Can anyone help me? I need to know if I can register my daughter in public schools although she is not Turkish and she does not know Turkish Language yet, I am thinking of resettling there and open a coffee Shop. 

Thanks


----------



## MaidenScotland (Jun 6, 2009)

Hi and welcome to the forum
Sorry I can't answer you question but someone is sure to come along that can answer you question.. in the mean time I would look at the Turkish embassy website to see what visas you will need and if you qualify 

good luck for your future 

Maiden


----------



## smrtaha (Nov 14, 2012)

MaidenScotland said:


> Hi and welcome to the forum
> Sorry I can't answer you question but someone is sure to come along that can answer you question.. in the mean time I would look at the Turkish embassy website to see what visas you will need and if you qualify
> 
> good luck for your future
> ...


Thanks Maiden really appreciate it


----------



## amool (Nov 17, 2012)

hello
I was in Turkey on last june and I knew that education in Turkey is free. But first your daughter has to learn Turkish language , there are courses for that in turkey
have a good day
amel


----------



## smrtaha (Nov 14, 2012)

amool said:


> hello
> I was in Turkey on last june and I knew that education in Turkey is free. But first your daughter has to learn Turkish language , there are courses for that in turkey
> have a good day
> amel


Wow that's great, thanks a million, I checked some private schools and it is very expensive.

Samer


----------



## MaidenScotland (Jun 6, 2009)

smrtaha said:


> Wow that's great, thanks a million, I checked some private schools and it is very expensive.
> 
> Samer





If your daughter is young enough she will pick Turkish up quickly.. let her play with the kids in the street


----------



## Dutch-Turk (Nov 2, 2012)

Hi there, 

As far as İ know, there Will be a school in the same neighbourhood as where you live. You will need a prove that you live in that neighbourhood and your daughter will be accepted.

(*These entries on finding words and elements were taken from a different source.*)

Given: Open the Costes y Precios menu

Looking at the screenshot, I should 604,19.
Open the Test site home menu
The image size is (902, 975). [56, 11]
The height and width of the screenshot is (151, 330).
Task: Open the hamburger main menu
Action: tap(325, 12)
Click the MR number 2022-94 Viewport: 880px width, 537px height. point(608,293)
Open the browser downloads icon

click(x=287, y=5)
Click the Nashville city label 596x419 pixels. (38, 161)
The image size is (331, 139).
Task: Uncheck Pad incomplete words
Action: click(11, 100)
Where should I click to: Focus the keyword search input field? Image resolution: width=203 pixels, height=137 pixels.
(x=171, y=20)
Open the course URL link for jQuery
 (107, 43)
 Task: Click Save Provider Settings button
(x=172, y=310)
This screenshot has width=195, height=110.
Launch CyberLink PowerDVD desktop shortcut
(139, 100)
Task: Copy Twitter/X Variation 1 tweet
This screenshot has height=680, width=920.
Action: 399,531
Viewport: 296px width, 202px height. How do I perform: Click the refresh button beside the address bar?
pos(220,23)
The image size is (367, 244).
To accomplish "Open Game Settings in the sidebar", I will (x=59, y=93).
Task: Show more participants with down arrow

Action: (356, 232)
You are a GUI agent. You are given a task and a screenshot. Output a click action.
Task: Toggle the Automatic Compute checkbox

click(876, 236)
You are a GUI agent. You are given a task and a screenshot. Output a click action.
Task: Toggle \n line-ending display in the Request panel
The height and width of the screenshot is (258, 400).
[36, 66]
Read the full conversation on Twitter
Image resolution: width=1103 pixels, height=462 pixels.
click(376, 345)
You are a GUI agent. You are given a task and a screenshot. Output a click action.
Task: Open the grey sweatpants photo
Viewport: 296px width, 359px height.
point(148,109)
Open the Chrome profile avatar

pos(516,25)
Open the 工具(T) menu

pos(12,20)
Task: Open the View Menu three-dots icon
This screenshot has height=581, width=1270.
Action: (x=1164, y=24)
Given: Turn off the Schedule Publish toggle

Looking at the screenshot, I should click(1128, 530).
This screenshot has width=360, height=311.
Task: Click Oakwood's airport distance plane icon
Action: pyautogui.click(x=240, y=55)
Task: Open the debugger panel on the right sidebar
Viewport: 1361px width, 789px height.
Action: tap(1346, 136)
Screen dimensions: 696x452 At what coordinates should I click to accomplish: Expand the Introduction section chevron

The proof is called ikametgah belgesi, and you can get one at the nufus mudurlugu. 

Cheers!


----------



## smrtaha (Nov 14, 2012)

Dutch-Turk said:


> Hi there,
> 
> As far as İ know, there Will be a school in the same neighbourhood as where you live. You will need a prove that you live in that neighbourhood and your daughter will be accepted.
> 
> ...


That's great and sounds easy, really appreciate it.

Sam


----------